Single by Hunter Hayes

from the album Hunter Hayes and I Want Crazy
- Released: April 22, 2013
- Genre: Country
- Length: 3:56
- Label: Atlantic
- Songwriters: Hunter Hayes; Lori McKenna; Troy Verges;
- Producers: Dann Huff; Hunter Hayes;

Hunter Hayes singles chronology
| "Somebody's Heartbreak" (2012) | "I Want Crazy" (2013) | "Everybody's Got Somebody but Me" (2013) |

Alternate cover
- Ryan Tedder Mix cover

= I Want Crazy =

"I Want Crazy" is a song co-written and recorded by American country music artist Hunter Hayes. It is one of five songs recorded for Hunter Hayes (Encore), the deluxe edition of Hayes' self-titled debut album. Hayes debuted the song at the Academy of Country Music Awards on April 7, 2013, and it was released the next day as the lead single for the reissue of Hunter Hayes and fourth from the album overall. Hayes wrote the song with Lori McKenna and Troy Verges. A new mix of the song produced by Ryan Tedder was released in the UK on April 17, 2015 as the third single from his international debut album, I Want Crazy (2015).

Upon release, "I Want Crazy" met with critical and commercial success. It became Hayes' second top 20 hit on the Billboard Hot 100 (after "Wanted") and was certified 2× Platinum by the (RIAA). In Canada, "I Want Crazy" peaked at number 14 and was certified Platinum, in addition to topping the Canadian Country Airplay chart compiled by Billboard. The song was nominated for Best Country Solo Performance at the 56th Grammy Awards, but lost to Darius Rucker's "Wagon Wheel".

==Content==
The song is a moderate up-tempo accompanied by electric guitar and mandolin. In it, the male singer says that he wants his lover to be "crazy", and will not be satisfied by a slower-paced relationship.

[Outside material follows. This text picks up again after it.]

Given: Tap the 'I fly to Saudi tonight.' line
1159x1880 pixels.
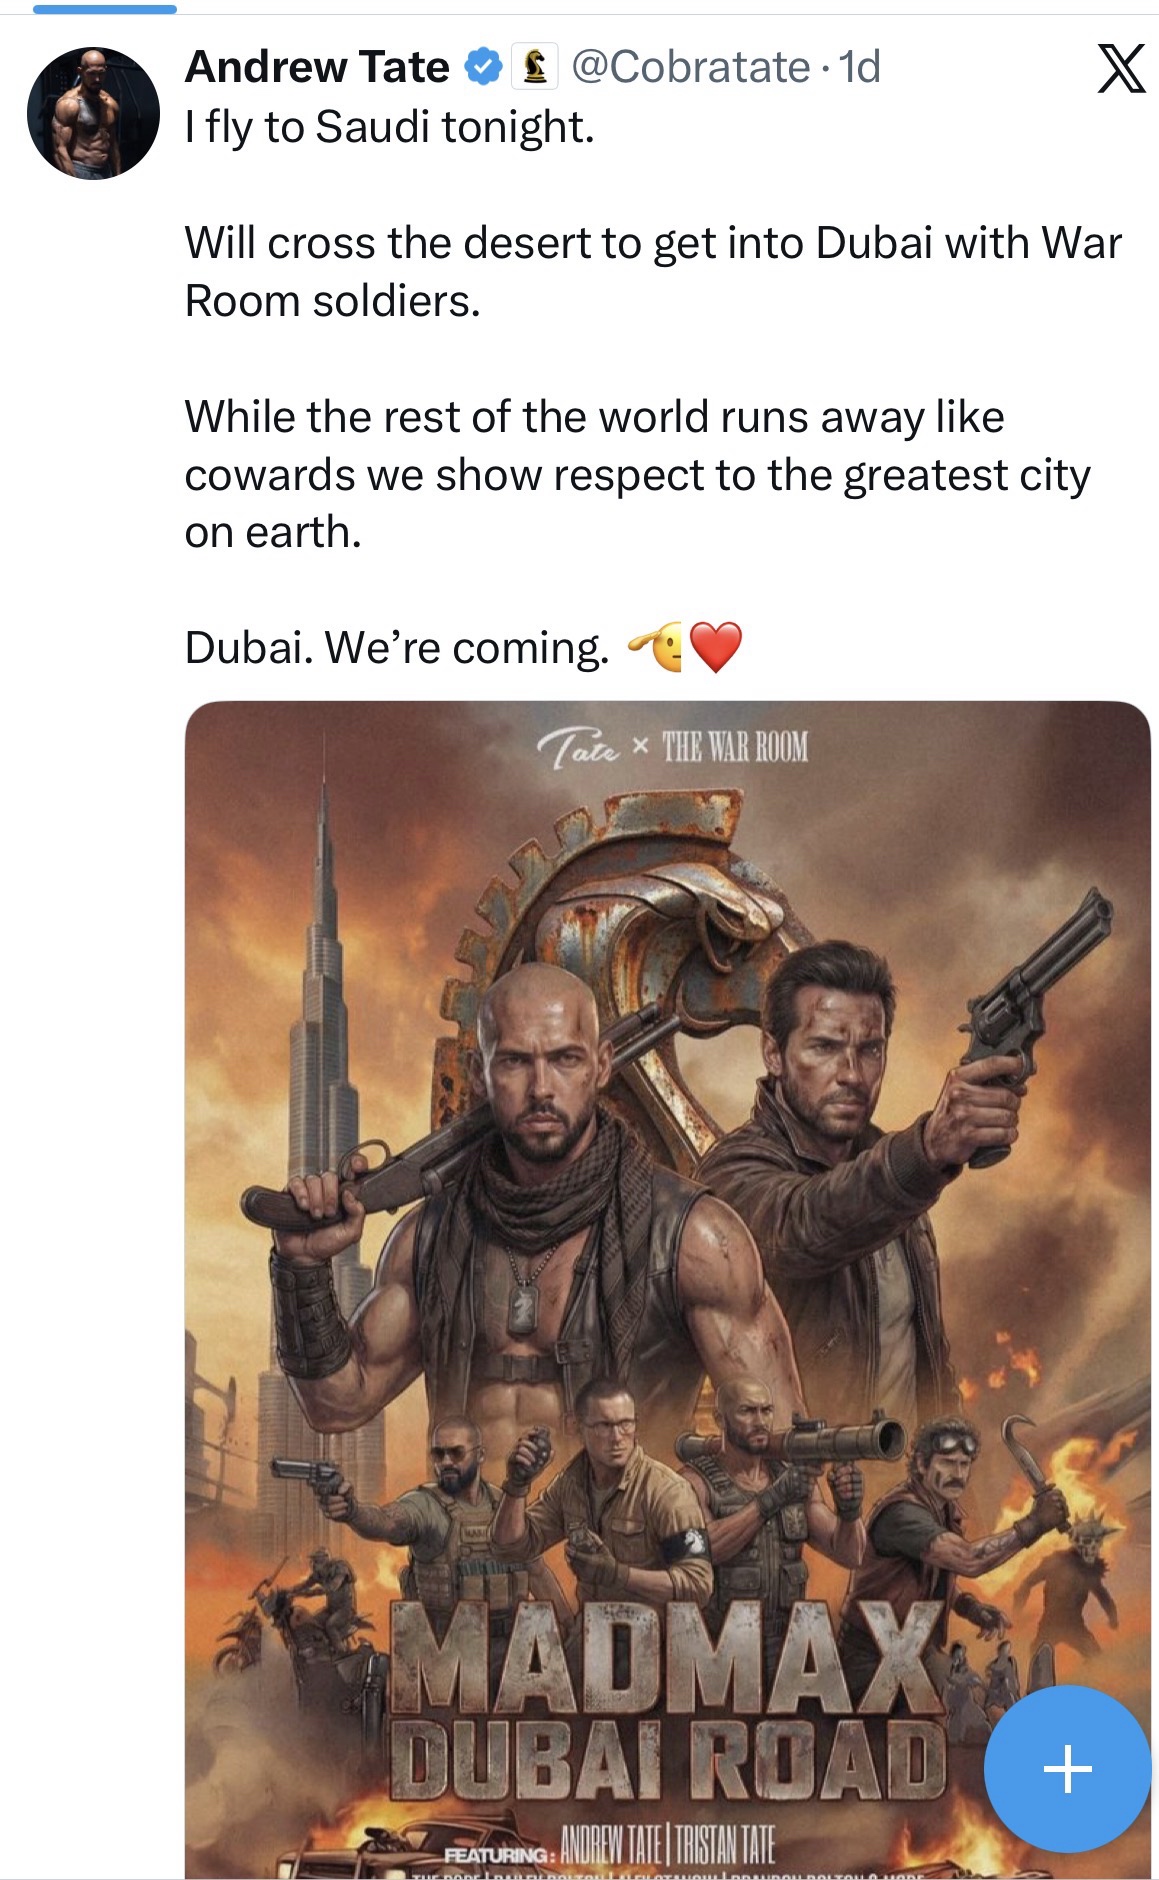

It is in the key of E-flat major, with open fifths consisting of the pitches E and B sounding on the verses.

==Critical reception==
Giving it a "thumbs up", Sam Gazdziak of Engine 145 said "Clearly, he’s singing to a younger audience who want to hear more about the wild and crazy side of love and not the harsh realities… That said, the song is also ridiculously catchy, and Hayes’ talents as a singer and musician help make it rise above any lyrical missteps." It received 4 stars out of 5 from Billy Dukes of Taste of Country, who said that the song had a "frantic pace" that "matches what he’s looking for", and that it "shows a new level of confidence". A 4.5 star rating came from Matt Bjorke of Roughstock, who compared it favorably to Keith Urban and said that the "lyrics… are stronger than most of the songs on country radio and the melody is interesting."

==Music video==
The music video for "I Want Crazy" was directed by Ends and shot in Saint John, New Brunswick, Canada. It premiered on CMT and GAC on April 29, 2013.

==Commercial performance==
"I Want Crazy" debuted at number 24 on the U.S. Billboard Country Airplay chart for the week of April 27, 2013. It also debuted at number 36 on the U.S. Billboard Hot Country Songs chart for the week of April 20, 2013. It also debuted at number 43 on the U.S. Billboard Hot 100 chart for the week of April 27, 2013. In March 2015, the song was certified 2× Platinum by the RIAA. The song has sold 1,884,000 copies in the US as of March 2020.

The song also debuted at number 14 on the Canadian Hot 100 chart for the week of April 27, 2013.

==Chuck E. Cheese's version==
The popular pizza chain Chuck E. Cheese's used the song in a January 2014 show; the song was sung by Jasper T. Jowls.

==Charts and certifications==

===Weekly charts===

| Chart (2013) | Peak position |
|---|---|
| Canada Hot 100 (Billboard) | 14 |
| Canada Country (Billboard) | 1 |
| US Billboard Hot 100 | 19 |
| US Hot Country Songs (Billboard) | 2 |
| US Country Airplay (Billboard) | 2 |

===Year-end charts===

| Chart (2013) | Position |
|---|---|
| Canada (Canadian Hot 100) | 87 |
| US Billboard Hot 100 | 72 |
| US Country Airplay (Billboard) | 13 |
| US Hot Country Songs (Billboard) | 5 |

===Certifications===

| Region | Certification | Certified units/sales |
| Canada (Music Canada) | Platinum | 80,000^{*} |
| United States (RIAA) | 2× Platinum | 1,884,000 |
^{*} Sales figures based on certification alone.